蒋薇安跟疯了似地,挣扎着要起来,结果让南九死死抓着头发按在地上。
对鱼非池很温柔很听话的南九,对别的人可未必有那样的好耐心。
鱼非池看着跪在这地上的蒋薇安:“把地上的脂粉捡起来,放到那边桌子上。”
“你休想,鱼非池,我跟你没完!”蒋薇安头发被南九揪着,披头散发的样子让她很狼狈,她红着眼睛对鱼非池大喊着。
鱼非池并不心急,由着她大骂,也由着旁边的人看戏,踢了踢脚下的瓶瓶罐罐,发出些脆响,既不催蒋薇安,也不准备放她离开。
“二皇子!二皇子你要为我作主啊!”突然,蒋薇安大声叫起来,声音还带着委屈和惊喜,就像是看到了救星一般。
鱼非池眸光一亮,转身看着站在门口,面色发青的石牧寒:“原来是二皇子殿下,倒不知,二皇子也有喜欢逛这脂粉店的习喜好呢。”
石牧寒冷冷地看了一眼地上跪着的一脸难堪的蒋薇安,又看了看鱼非池,拱起双手,微低了头:“不知太子妃在此,惊扰了弟妹。”
“没有没有,二皇子哪里话,我正好在教训个打翻了我东西却不知道歉认错的野丫头,听说她与二皇子殿下关系匪浅,不知……可是真的?”鱼非池偏头看着蒋薇安,一脸的好奇神色。
蒋薇安没想到石牧寒对鱼非池这么毕恭毕敬,也有点怔住,直直地看着石牧寒,眼中流露着期冀的神色。
石牧寒冷眼看着蒋薇安,没有想太久,就对鱼非池笑道:“我与此人并不相熟,太子妃您怕是误会了。”
鱼非池恍然大悟状:“也就是说她私攀皇亲国戚,借着二皇子你的名号在外招摇撞骗了?”
大概没想到鱼非池这么咄咄逼人不依不饶,所以石牧寒的眼中也有一丝狠光掠过,可是眼下,叫他如何承认?
他只能说:“太子妃娘娘明鉴,正是如此。”
“那就好,我还以为二皇子你跟这等不知礼数,不分尊卑,叫嚷着要夺走我太子妃之位的女人相识,那样的话,实在太人惊心了。她要夺走我太子妃之位,是准备把我除了嫁给太子呢,还是想别的怎么着?”鱼非池碎碎念,一副想不明白的神色。

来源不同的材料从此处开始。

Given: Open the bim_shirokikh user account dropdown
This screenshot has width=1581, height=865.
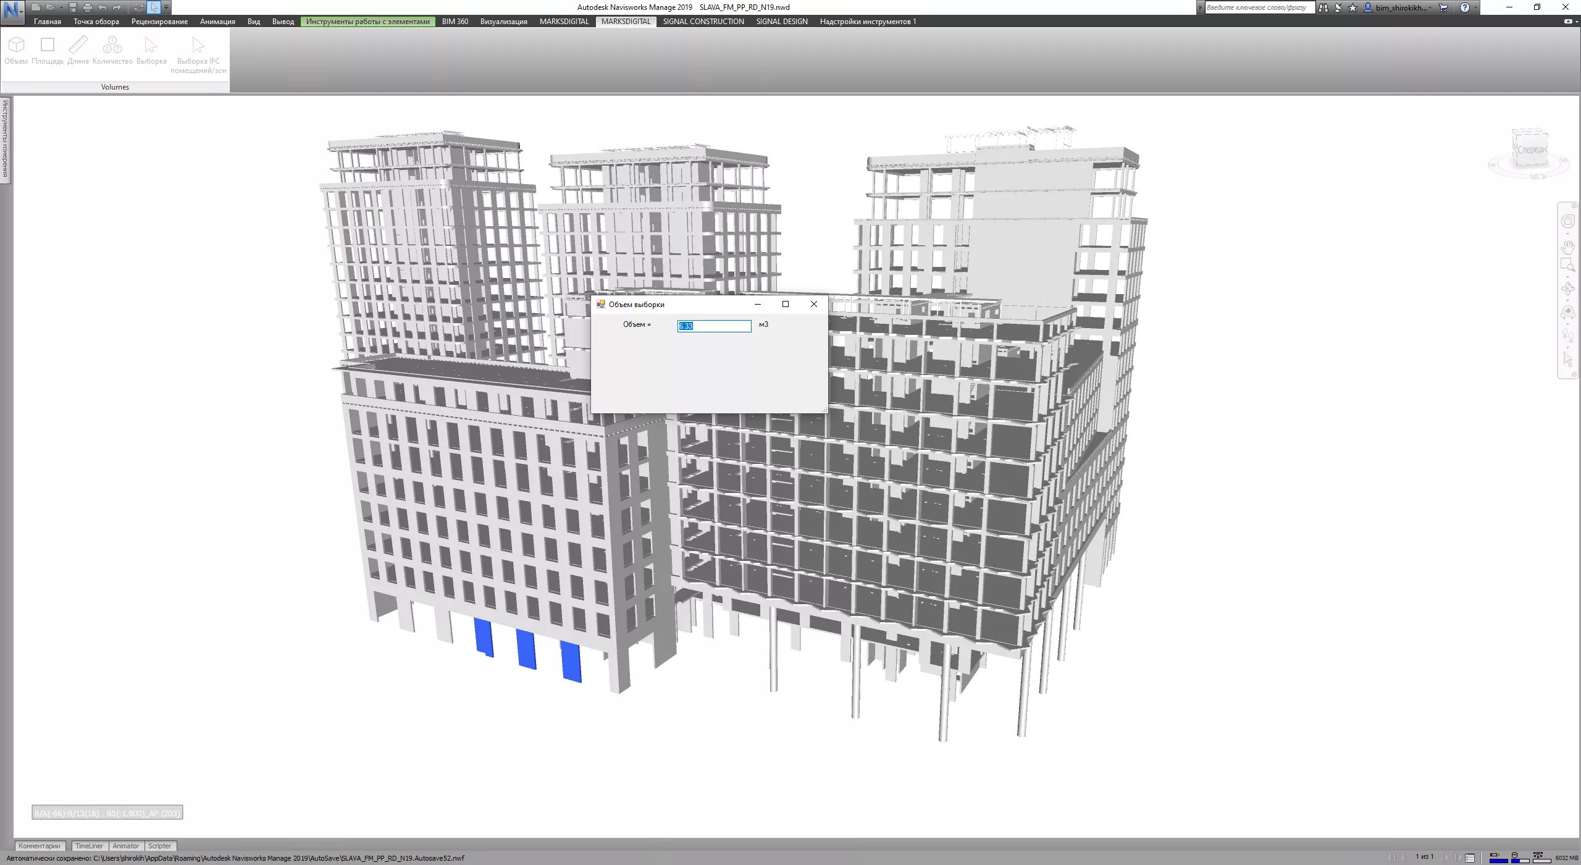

石牧寒太清楚鱼非池这装傻充愣的本事了,几年前他们来邺宁城的时候,自己就领教过她嬉笑怒骂之下的凌厉手段。
所以此时的石牧寒神色恭谦,进退有度,未与鱼非池发生任何冲突,只不卑不亢地说道:“大概,是她得了失心疯,一门心思想嫁进太子府吧。”
这便是把蒋薇安卖了。
鱼非池看了看石牧寒,不亏是林皇后调教出来的人,果然沉得住气,在经历了石凤岐的数次打击之下,没有乱了阵脚,反而静下了心,也还算是个人物。
不过,蒋薇安可就没那么好修养了,她像是想不明白为什么石牧寒会说出这样的话,也想不明白石牧寒怎么会一副根本不认识她的神色,愤怒地瞪大了双眼,刚想大声说什么,石牧寒一步跨过去,手指捏住蒋薇安的脖子,“喀嚓”一声,蒋薇安死在他手下。
动作又快又让人意想不到,就连南九都没能反应过来。
鱼非池挑了下眉,这人可真够狠气的。
石牧寒擦了擦手指,笑望着鱼非池:“这样的泼妇,就不要再留在世上了,以免污了太子妃您的双眼。”
鱼非池听着笑了声,没再说什么,只是看了眼石牧寒之后,带着南九离去,那满地的瓶瓶罐罐也懒得捡了,沾了人命的脂粉,鱼非池可不敢往脸上抹。